The Bar Council has two key areas of concern that will be considered by the ongoing Post Office inquiry.

First, before Horizon, the IT system developed by Fujitsu for tasks including accounting and stocktaking, the Post Office was bringing a handful of prosecutions per year. Once Horizon was implemented in 1999, the number of prosecutions shot up to 50-80 a year. This stark difference ought to have given any prosecuting authority pause for thought.

Our second concern relates to the questions that arise from the ability of the Post Office to prosecute when it believed it was the victim of criminal behaviour by what it assumed were dishonest postmasters and postmistresses. It is inevitable that those bringing private prosecutions have some sort of a vested interest in the cases brought.
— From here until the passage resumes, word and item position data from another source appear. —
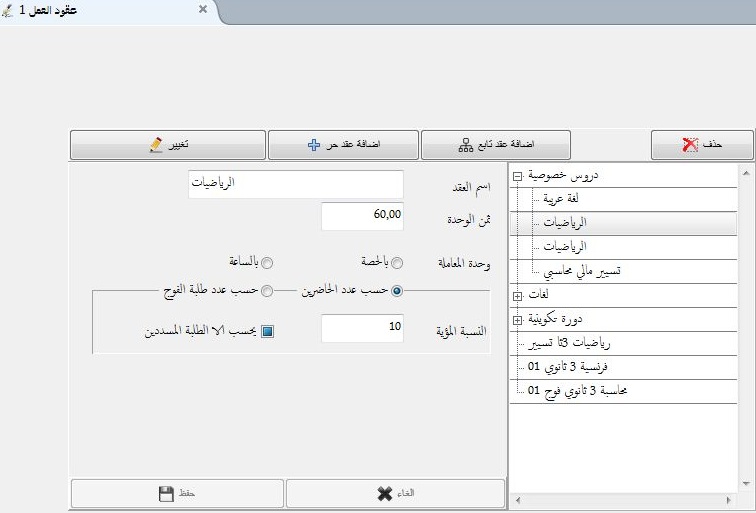Hit the red X icon on حذف

point(690,145)
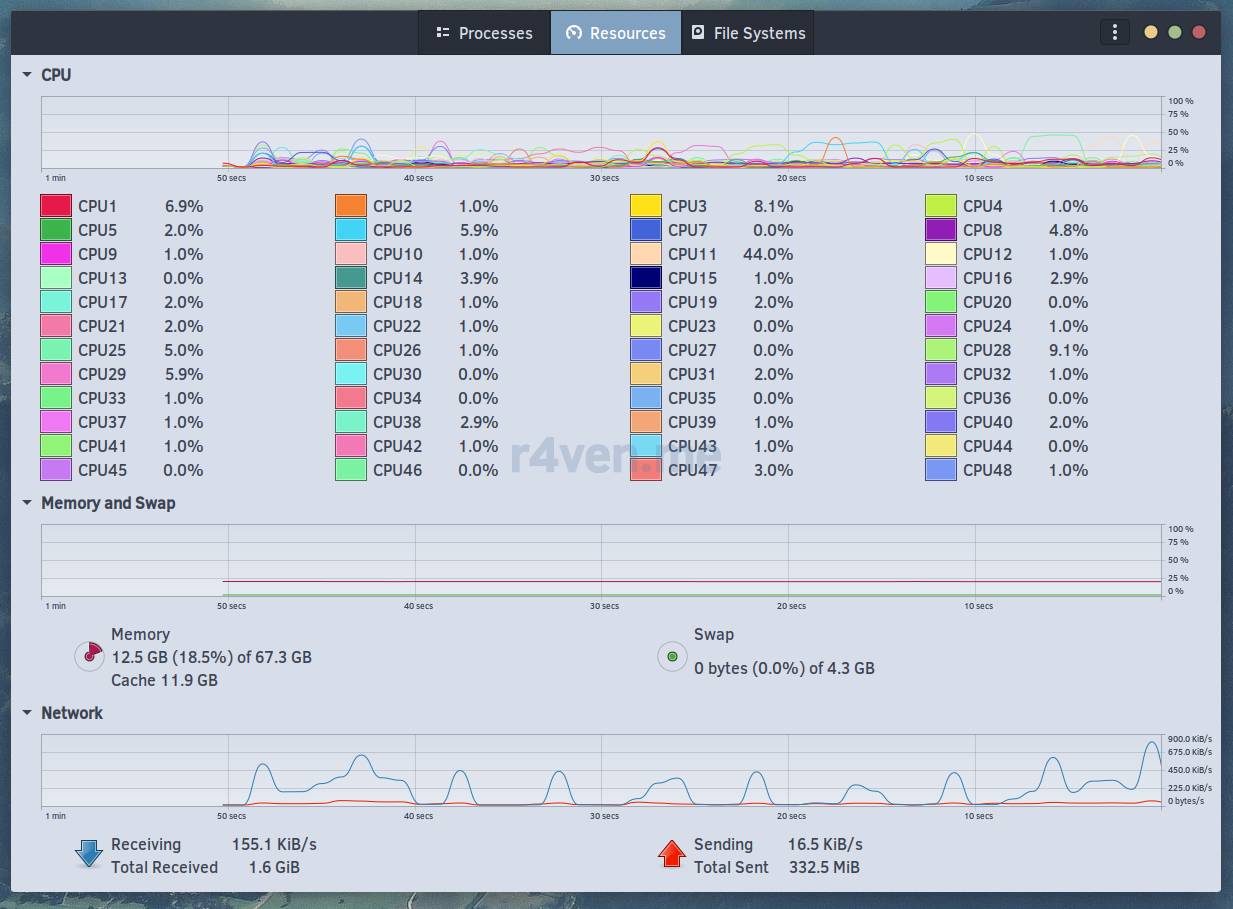Click the red Sending arrow icon
The width and height of the screenshot is (1233, 909).
coord(672,855)
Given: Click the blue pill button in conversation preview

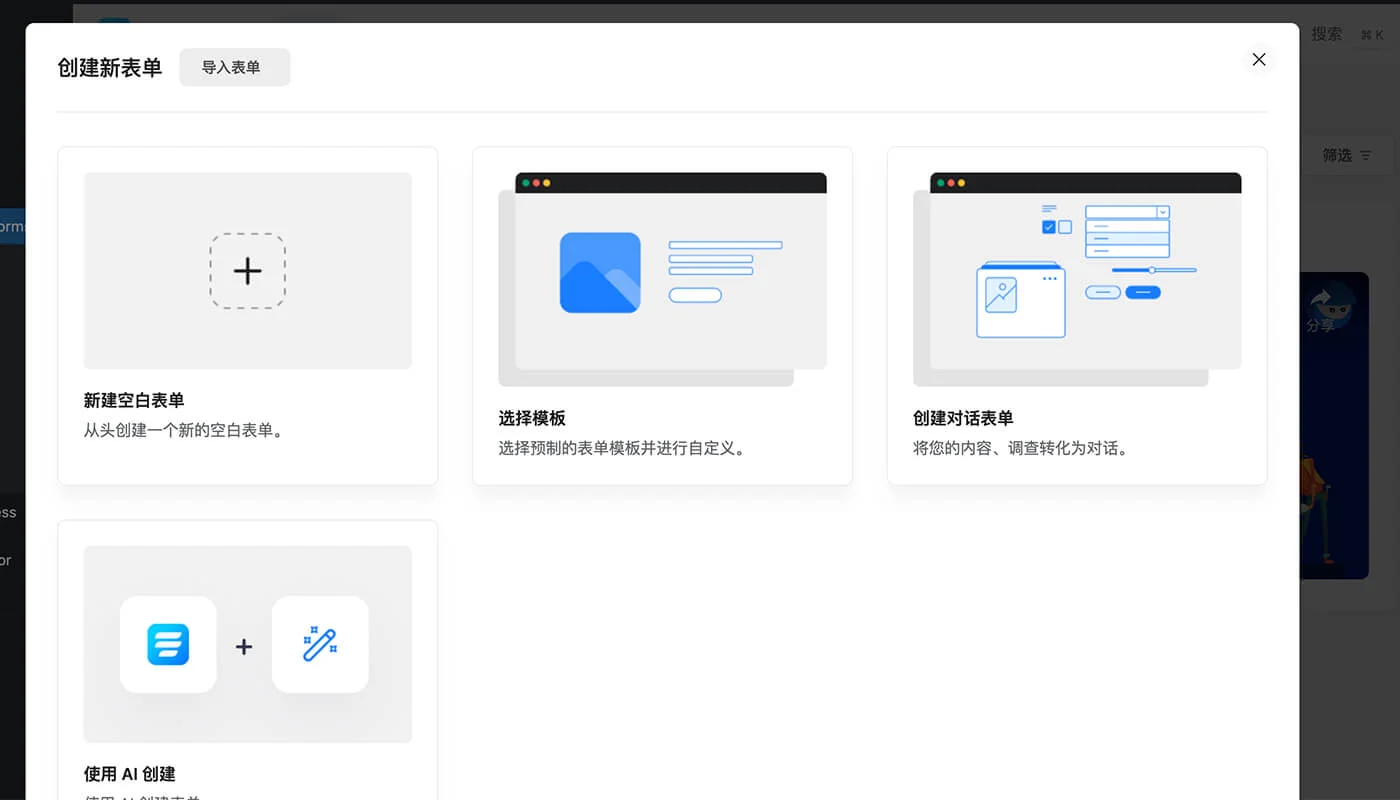Looking at the screenshot, I should pyautogui.click(x=1143, y=292).

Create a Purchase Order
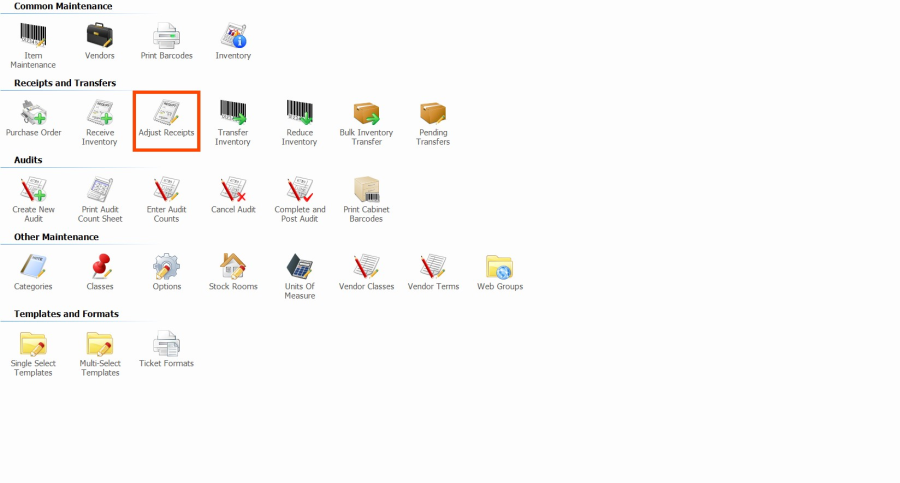pyautogui.click(x=33, y=113)
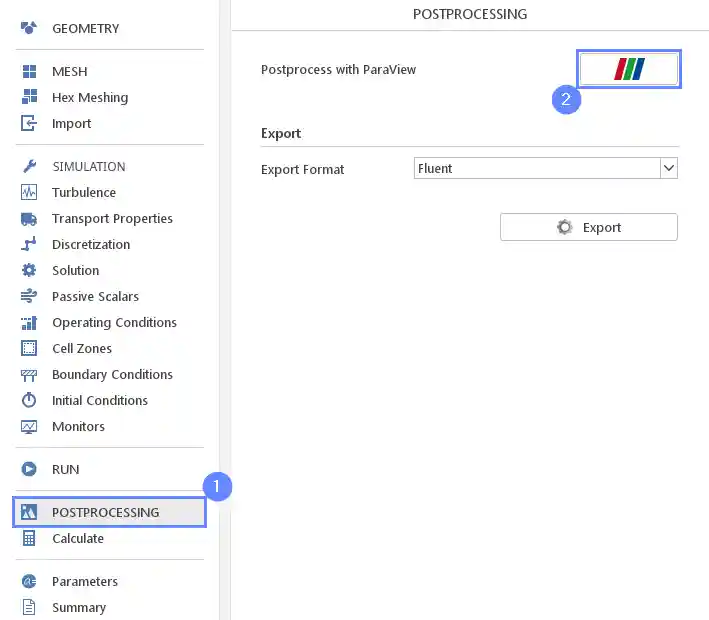Image resolution: width=709 pixels, height=620 pixels.
Task: Select the Fluent export format field
Action: (x=536, y=169)
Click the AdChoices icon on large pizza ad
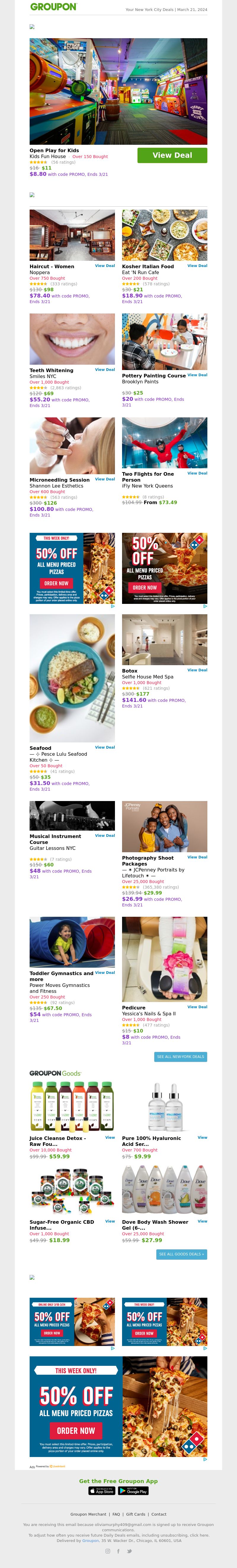Screen dimensions: 237x1568 [205, 1459]
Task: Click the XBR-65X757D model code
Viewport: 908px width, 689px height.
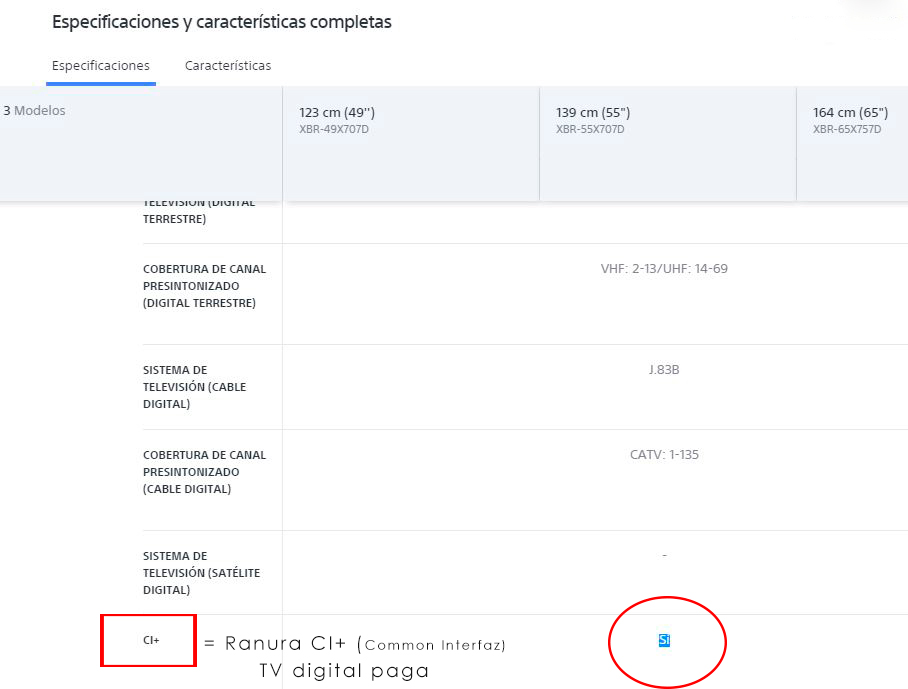Action: tap(847, 130)
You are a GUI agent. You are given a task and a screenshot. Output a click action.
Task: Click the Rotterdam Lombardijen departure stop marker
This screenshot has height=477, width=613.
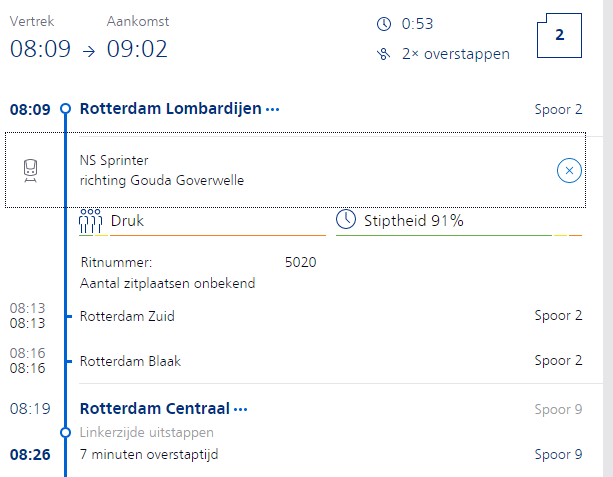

The CPS itself was created in 1986 in part to curtail the ability of the police to decide to bring prosecutions for serious crimes, and this separated those who were making the decision to prosecute from those working on, and personally invested in, the investigation. This removed a conflict of interest.

In our response to the House of Commons home affairs committee inquiry on fraud last year, we said there should be a safeguard to require all private prosecutors to inform the defendant of their right to request the director of public prosecutions, as the head of the CPS, take over a prosecution.

The parliamentary justice committee issued recommendations three years ago on proposed safeguards in relation to private prosecutions, but not all the measures were accepted, including provision for inspection of all bodies that conduct private prosecutions, a code of standards for all private prosecutors and investigators, as well as the creation of a power to strip an organisation of its power to conduct private prosecutions. It is clear that these should now be revisited. At the very least, parliament should carefully consider introducing enhanced oversight, and possibly formal regulation, to help to ensure the power to prosecute is not abused.

The Horizon scandal has highlighted the urgent need to repair confidence in the justice system and the vital importance of fairness and access to legal advice and representation. It is important to understand how and why the justice system did not work in the case of over 900 victims of this miscarriage of justice and that will, of course, also include the role played by lawyers. There has been some excellent legal work carried out, but some lawyers will face heavy criticism when the inquiry makes its findings. There could be systemic problems identified and the Bar Council will play its part to ensure they are addressed.